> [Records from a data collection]

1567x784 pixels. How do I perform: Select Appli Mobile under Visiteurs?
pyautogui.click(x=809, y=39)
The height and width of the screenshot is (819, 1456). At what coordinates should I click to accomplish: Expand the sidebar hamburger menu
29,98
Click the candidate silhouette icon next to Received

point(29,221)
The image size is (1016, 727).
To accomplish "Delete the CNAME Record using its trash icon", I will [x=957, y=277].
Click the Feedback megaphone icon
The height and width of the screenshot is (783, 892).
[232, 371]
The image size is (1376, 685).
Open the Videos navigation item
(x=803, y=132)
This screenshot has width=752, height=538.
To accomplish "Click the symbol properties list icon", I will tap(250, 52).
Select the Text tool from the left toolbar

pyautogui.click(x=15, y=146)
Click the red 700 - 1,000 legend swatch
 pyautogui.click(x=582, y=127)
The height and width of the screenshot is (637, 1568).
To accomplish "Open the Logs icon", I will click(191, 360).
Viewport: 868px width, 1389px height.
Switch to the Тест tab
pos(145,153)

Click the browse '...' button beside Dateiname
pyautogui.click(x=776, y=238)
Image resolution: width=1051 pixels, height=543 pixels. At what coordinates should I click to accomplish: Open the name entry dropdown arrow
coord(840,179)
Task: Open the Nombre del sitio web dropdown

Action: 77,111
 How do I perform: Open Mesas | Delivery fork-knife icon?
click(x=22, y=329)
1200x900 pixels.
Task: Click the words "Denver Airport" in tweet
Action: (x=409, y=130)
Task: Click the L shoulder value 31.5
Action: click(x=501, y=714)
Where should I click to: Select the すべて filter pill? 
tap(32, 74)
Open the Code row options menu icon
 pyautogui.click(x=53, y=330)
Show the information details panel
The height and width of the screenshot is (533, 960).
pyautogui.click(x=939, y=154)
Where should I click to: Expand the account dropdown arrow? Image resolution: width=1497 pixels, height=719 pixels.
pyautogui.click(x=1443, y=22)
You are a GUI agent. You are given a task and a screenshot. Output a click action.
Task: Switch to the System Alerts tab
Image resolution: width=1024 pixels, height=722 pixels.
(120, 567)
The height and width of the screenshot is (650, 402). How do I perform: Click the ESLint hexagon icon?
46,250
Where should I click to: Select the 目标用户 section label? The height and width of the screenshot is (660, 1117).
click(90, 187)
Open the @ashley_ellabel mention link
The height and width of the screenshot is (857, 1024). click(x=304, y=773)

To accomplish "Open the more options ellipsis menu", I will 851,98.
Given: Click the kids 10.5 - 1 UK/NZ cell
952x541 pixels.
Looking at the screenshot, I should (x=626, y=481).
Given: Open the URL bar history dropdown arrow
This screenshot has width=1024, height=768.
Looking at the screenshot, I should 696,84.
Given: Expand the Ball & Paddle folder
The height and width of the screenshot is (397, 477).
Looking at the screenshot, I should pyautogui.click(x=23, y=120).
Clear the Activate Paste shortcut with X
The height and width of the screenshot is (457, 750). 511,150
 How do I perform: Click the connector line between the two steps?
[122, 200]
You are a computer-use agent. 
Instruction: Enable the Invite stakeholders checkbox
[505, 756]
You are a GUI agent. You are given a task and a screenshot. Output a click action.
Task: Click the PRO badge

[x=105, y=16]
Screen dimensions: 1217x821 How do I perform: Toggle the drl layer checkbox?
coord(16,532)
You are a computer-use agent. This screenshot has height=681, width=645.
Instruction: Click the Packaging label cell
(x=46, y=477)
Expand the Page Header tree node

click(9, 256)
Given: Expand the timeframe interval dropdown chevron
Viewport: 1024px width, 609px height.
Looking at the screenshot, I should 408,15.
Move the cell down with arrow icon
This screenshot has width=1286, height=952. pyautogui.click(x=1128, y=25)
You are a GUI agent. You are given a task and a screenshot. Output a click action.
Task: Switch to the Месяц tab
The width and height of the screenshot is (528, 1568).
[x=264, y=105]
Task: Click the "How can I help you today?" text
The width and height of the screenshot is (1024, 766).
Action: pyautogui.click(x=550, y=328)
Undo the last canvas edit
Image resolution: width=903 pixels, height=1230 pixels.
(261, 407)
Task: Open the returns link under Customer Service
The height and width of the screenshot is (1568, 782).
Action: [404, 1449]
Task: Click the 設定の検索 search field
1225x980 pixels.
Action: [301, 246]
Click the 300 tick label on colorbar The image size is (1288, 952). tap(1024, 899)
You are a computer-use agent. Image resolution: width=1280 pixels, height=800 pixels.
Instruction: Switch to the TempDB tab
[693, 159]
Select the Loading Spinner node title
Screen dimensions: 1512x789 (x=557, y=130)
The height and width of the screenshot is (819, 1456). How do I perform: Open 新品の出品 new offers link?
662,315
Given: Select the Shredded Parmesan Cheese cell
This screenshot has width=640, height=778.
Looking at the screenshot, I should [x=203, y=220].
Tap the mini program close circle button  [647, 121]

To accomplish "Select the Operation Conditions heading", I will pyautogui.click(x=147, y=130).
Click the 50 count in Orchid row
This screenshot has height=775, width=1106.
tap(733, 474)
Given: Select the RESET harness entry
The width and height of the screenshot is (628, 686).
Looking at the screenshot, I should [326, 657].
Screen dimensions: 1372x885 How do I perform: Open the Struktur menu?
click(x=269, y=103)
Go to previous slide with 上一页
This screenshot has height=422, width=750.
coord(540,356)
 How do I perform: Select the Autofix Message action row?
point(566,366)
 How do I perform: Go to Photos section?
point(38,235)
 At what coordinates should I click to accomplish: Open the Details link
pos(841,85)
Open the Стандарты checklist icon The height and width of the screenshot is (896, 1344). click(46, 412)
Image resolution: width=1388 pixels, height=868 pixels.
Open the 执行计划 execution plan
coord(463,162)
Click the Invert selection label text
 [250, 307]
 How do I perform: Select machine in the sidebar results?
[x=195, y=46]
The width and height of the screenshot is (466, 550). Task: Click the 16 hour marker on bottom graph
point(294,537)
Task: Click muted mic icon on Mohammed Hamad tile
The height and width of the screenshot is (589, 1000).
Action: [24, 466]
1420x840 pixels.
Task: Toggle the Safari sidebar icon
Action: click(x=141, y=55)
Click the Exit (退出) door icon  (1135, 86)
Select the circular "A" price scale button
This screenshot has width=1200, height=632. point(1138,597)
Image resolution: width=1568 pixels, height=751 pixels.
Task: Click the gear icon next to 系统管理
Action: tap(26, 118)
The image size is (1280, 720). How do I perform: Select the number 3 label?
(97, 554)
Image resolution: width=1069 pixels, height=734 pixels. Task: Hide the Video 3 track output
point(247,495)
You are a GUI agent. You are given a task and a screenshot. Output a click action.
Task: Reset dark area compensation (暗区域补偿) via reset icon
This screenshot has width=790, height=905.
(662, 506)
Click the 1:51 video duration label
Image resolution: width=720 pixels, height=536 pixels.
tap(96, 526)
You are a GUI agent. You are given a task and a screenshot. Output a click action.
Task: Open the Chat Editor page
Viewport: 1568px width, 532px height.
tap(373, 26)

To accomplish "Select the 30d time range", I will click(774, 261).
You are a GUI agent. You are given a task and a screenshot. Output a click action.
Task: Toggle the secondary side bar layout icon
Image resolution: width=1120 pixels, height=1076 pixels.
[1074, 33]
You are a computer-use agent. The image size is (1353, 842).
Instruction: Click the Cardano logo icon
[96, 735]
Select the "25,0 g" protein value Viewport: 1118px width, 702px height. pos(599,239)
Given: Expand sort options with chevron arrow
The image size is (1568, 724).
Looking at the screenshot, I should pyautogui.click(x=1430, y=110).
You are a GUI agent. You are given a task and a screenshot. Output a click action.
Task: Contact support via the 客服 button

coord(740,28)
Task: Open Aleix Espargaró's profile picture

> [What the task asks] The count of lines in the records above holding the word "computer" should be reported as a number, with nothing added.

> [Solution to this problem] 4